The purpose of the radiology report

The first attending I ever worked in radiology was a neuroradiologist who posed a semi-rhetorical question on my first day. He used to ask:

What is the purpose of the radiology report?

The answer, he argued, was to create the right frame of mind in the reader.

I think this view is exactly right.

Defined in a narrow sense, this means that the reader should come away with the impression that you intend for them to have. If something is bad and scary, that should be clear. If something is of no consequence, that should also be clear. Items in the impression are there because we want those impressed on the minds of our readers, not just because we saw them.

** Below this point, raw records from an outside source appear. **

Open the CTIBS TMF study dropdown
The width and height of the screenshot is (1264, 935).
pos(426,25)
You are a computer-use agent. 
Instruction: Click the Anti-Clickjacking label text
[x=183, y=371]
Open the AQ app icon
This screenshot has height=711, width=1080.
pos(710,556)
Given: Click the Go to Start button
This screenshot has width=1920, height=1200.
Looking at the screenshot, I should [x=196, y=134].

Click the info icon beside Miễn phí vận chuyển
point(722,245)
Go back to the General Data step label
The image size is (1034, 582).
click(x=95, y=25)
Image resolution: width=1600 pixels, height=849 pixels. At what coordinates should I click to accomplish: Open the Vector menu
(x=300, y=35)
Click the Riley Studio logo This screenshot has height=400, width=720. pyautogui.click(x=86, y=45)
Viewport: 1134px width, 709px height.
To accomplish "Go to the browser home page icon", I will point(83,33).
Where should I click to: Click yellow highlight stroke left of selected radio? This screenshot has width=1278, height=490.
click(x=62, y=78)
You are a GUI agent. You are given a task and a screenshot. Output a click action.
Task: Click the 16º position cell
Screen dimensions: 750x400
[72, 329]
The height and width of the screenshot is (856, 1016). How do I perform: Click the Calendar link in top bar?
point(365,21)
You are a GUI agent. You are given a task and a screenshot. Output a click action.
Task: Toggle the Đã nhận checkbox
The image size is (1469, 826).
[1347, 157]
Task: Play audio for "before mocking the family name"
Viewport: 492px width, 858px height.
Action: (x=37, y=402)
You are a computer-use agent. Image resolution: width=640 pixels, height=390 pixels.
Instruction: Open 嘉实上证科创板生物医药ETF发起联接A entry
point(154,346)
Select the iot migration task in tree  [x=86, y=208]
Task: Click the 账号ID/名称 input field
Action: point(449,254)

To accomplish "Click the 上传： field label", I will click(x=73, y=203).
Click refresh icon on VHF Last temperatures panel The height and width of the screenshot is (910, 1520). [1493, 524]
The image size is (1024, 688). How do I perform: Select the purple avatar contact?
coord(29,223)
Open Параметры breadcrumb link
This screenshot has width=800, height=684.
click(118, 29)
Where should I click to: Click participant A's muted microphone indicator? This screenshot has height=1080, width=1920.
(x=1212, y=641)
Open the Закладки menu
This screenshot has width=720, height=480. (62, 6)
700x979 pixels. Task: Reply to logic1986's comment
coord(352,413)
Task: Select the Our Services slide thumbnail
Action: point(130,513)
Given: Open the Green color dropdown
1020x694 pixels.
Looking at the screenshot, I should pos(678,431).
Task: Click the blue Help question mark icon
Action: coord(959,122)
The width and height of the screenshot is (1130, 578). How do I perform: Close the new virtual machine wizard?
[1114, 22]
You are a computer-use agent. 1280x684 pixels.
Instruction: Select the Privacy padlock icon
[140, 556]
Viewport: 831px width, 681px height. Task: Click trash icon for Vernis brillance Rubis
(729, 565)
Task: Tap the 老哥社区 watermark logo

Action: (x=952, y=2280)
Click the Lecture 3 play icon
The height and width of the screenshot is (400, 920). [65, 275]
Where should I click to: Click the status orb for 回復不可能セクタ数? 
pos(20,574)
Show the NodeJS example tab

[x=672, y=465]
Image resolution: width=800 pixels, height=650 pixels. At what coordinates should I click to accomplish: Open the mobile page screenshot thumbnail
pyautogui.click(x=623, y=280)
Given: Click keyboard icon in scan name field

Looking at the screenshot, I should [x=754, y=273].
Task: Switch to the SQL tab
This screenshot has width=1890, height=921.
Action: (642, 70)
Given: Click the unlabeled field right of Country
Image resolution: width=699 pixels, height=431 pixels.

With increasing patient access to radiology reports, we now have a second audience. While doing away with all medical and radiological jargon is probably misguided and unnecessary, we need to at least be cognizant of how our reports might read to a layperson (or non-specialist, for that matter). If we can be more clear and more direct, we have a greater chance of communicating effectively to all involved parties.

Templates make reports more organized, scannable, and readable. Not even debatable.

But while the primary intent of “frame of mind”-creation may relate to the significant radiological findings, it’s also about creating the right frame of mind about you, the radiologist. Thorough, thoughtful, organized, conscientious? Or rushed, disorganized, careless, apathetic?

There may be some perks of blinding readers with science and drowning readers in long-winded descriptions of even benign and irrelevant incidental findings. At least you won’t look lazy! But for the less verbose among us, we can show we care by creating reports that reflect our systematic approach and clear writing style. Templating is critical to creating digestible reports.

Lastly, as quality metrics rise in importance and resource utilization re-enters the arena as a responsibility of the radiologist, we also need our reports to be readable and indexable by computers. The easier our reports are to parse, the easier we can extract meaningful data about our findings, link these up with patient data from the EMR, and draw high-powered conclusions about patient impact, outcomes, and (of special importance to me) the utility of certain exams in specific clinical contexts.

 

Dictation software is a tool, not a recorder

If you’re a resident somewhere and your institution doesn’t have power normals to frame-out your reports, make some. If you find yourself saying the exact same things over and over again every single day, then you’re doing it wrong. It should either part of the template or an auto-text macro. If nothing else, it will reduce your rate of transcription errors.

No one needs to reinvent the wheel on every case!